Applying For a Mortgage? Here’s What You Should Avoid Once You Do. | MyKCM

Thinking of applying for a mortgage?  While it’s exciting to start thinking about moving in and decorating after you’ve applied for your mortgage, there are some key things to keep in mind before you close. Here’s a list of things you may not realize you need to avoid after applying for your home loan.

Don’t Deposit Large Sums of Cash

Lenders need to source your money, and cash isn’t easily traceable. Before you deposit any amount of cash into your accounts, discuss the proper way to document your transactions with your loan officer.

Don’t Make Any Large Purchases

It’s not just home-related purchases that could disqualify you from your loan. Any large purchases can be red flags for lenders. People with new debt have higher debt-to-income ratios (how much debt you have compared to your monthly income). Since higher ratios make for riskier loans, borrowers may no longer qualify for their mortgage. Resist the temptation to make any large purchases, even for furniture or appliances.

Don’t Cosign Loans for Anyone

When you cosign for a loan, you’re making yourself accountable for that loan’s success and repayment. With that obligation comes higher debt-to-income ratios as well. Even if you promise you won’t be the one making the payments, your lender will have to count the payments against you.

Don’t Switch Bank Accounts

Lenders need to source and track your assets. That task is much easier when there’s consistency among your accounts. Before you transfer any money, speak with your loan officer.

Don’t Apply for New Credit

It doesn’t matter whether it’s a new credit card or a new car; when you have your credit report run by organizations in multiple financial channels (mortgage, credit card, auto, etc.), it will have an impact on your FICO® score. Lower credit scores can determine your interest rate and possibly even your eligibility for approval.

Don’t Close Any Accounts

Many buyers believe having less available credit makes them less risky and more likely to be approved. This isn’t true. A significant component of your score is your length and depth of credit history (as opposed to just your payment history) and your total usage of credit as a percentage of available credit. Closing accounts have a negative impact on both of those aspects of your score.

Do Discuss Changes with Your Lender

Be upfront about any changes that occur or expect to occur when talking with your lender. Blips in income, assets, or credit should be reviewed and executed to ensure your home loan can still be approved. If your job or employment status has changed recently, share that with your lender. Ultimately, it’s best to fully disclose and discuss your intentions with your loan officer before you do anything financially.

Key Takeaways

You want your home purchase to go as smoothly as possible. Before making any large purchases, moving your money around, or making significant life changes, consult your lender – someone qualified to explain how your financial decisions may impact your home loan.
^^^^^^^^^^^^^^^^
> _DIRECTIVES_:
1. According to the mortgage article, what does a debt-to-income ratio measure?
2. List every action the mortgage article says to avoid after applying for a home loan.
3. Pick up the mortgage article after its final sentence and keep writing.

> _SUPPLIED RECORDS_:
^^^^^^^^^^^^^^^^
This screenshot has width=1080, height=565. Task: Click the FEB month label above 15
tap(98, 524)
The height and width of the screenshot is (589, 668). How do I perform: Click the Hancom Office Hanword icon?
^^^^^^^^^^^^^^^^
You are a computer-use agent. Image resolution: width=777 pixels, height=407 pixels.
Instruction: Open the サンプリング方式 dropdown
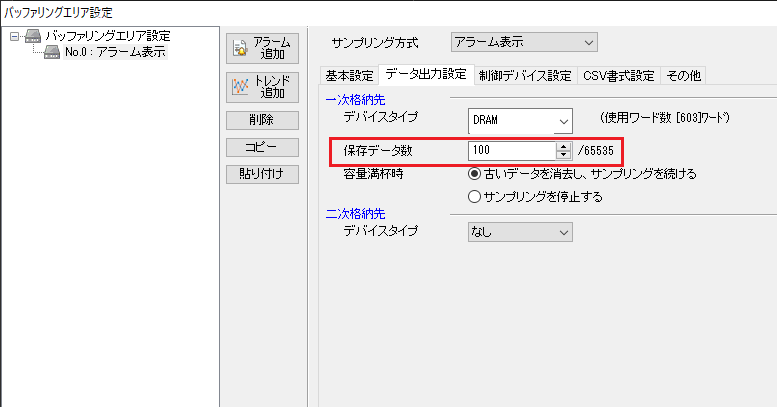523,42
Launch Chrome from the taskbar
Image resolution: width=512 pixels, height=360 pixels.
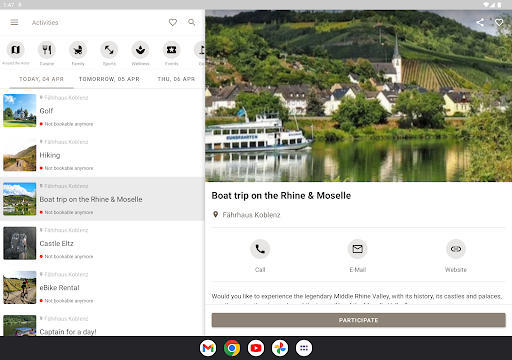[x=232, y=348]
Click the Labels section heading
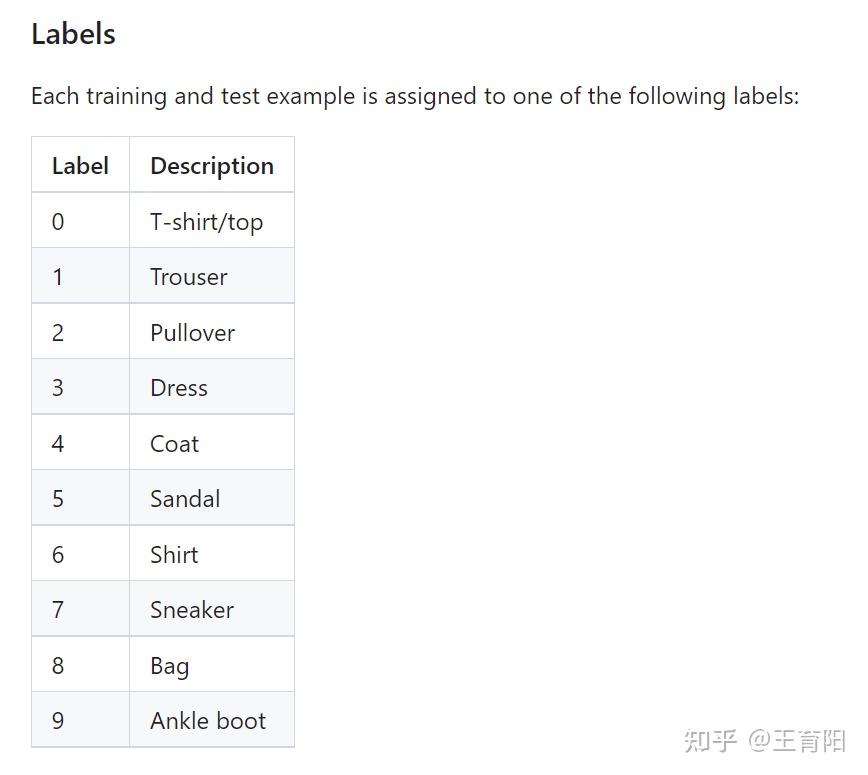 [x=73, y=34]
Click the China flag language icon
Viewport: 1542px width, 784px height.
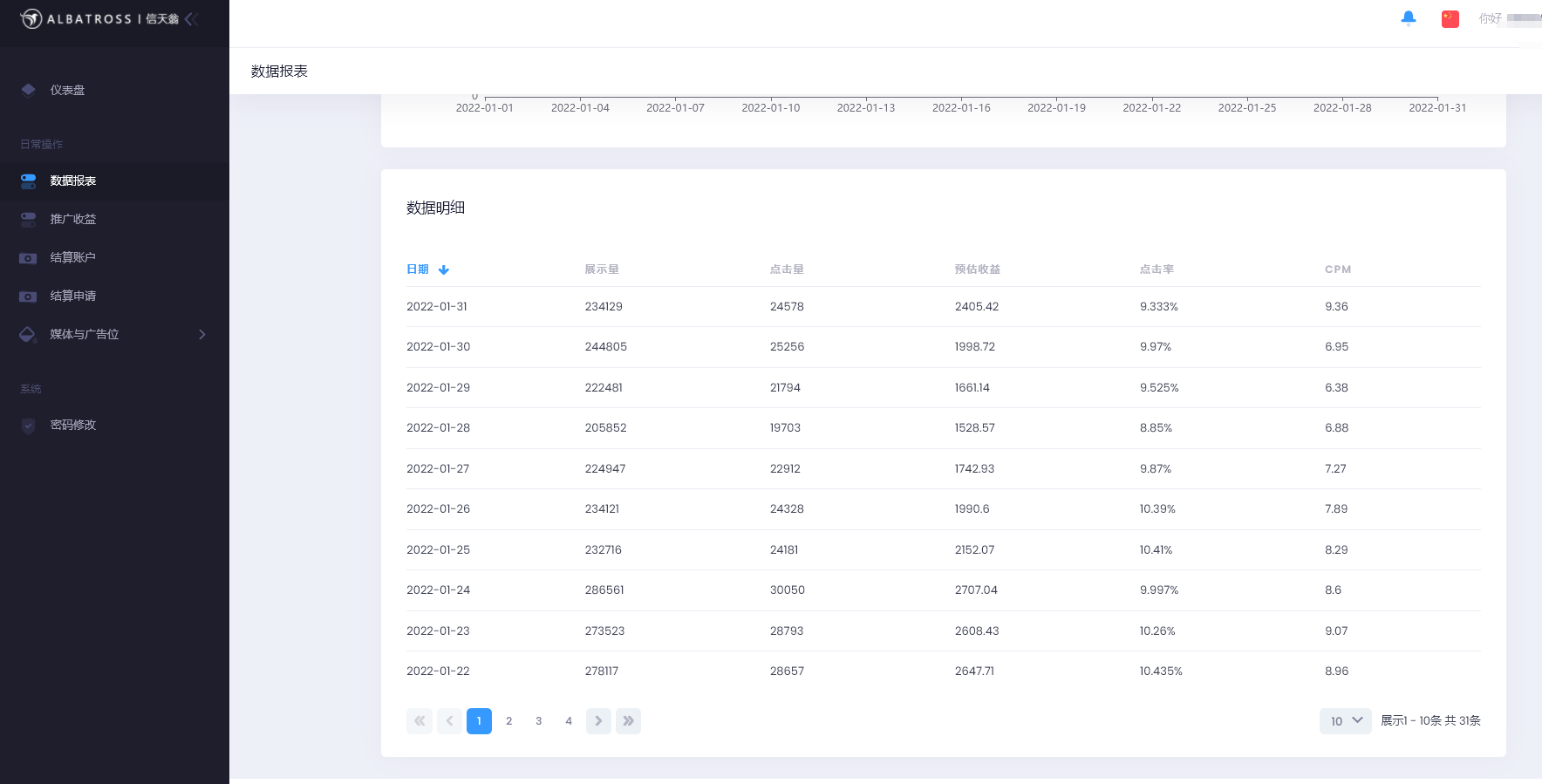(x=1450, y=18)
^^^^^^^^^^^^^^^^
> _ANSWERS_:
1. How much debt you have compared to your monthly income.

2. Depositing large sums of cash, making any large purchases, cosigning loans for anyone, switching bank accounts, applying for new credit, and closing any accounts.

3.
Avoid Mortgage Sabotage
  1. Don’t Buy or Lease a Vehicle – Lenders look carefully at your debt-to-income ratio.  A large payment, such as a car lease or boat purchase, can significantly impact your DTI ratio and prevent you from qualifying for a mortgage.  Don’t trade up to a more extensive lease.
  2. Don’t Move Assets Around – These transfers show up as new deposits and complicate the application process, as you must then disclose and document the source of funds for each new account.  You can consolidate your accounts later if necessary.
  3. Don’t Change or Quit Your Job – A new job may involve a problem period, which must be satisfied before income from the new job can be considered for qualifying purposes.  Don’t switch from a salaried to a commissioned job.
  4. Don’t Buy New Furniture or Major Appliances –  If the new purchases increase the amount of debt you are responsible for monthly, this may disqualify you from getting the loan or may cut down on the funds you need to available to meet the closing costs.  This includes cars, furniture, refrigerators, etc.
  5. Don’t Run a Credit Report on Yourself  – Running your credit will show as an inquiry on your credit report.  Inquiries must be explained in writing.  
  6. Don’t Forget to Keep Paying Your Bills.  Continue to make your rent payments and/or mortgage payments.  Stay current on all your existing credit cards and other accounts.
  7. Don’t Accept a Cash Gift – Without the proper “gift” paperwork
  8. Don’t Open New Credit Cards including consolidating debt or credit cards.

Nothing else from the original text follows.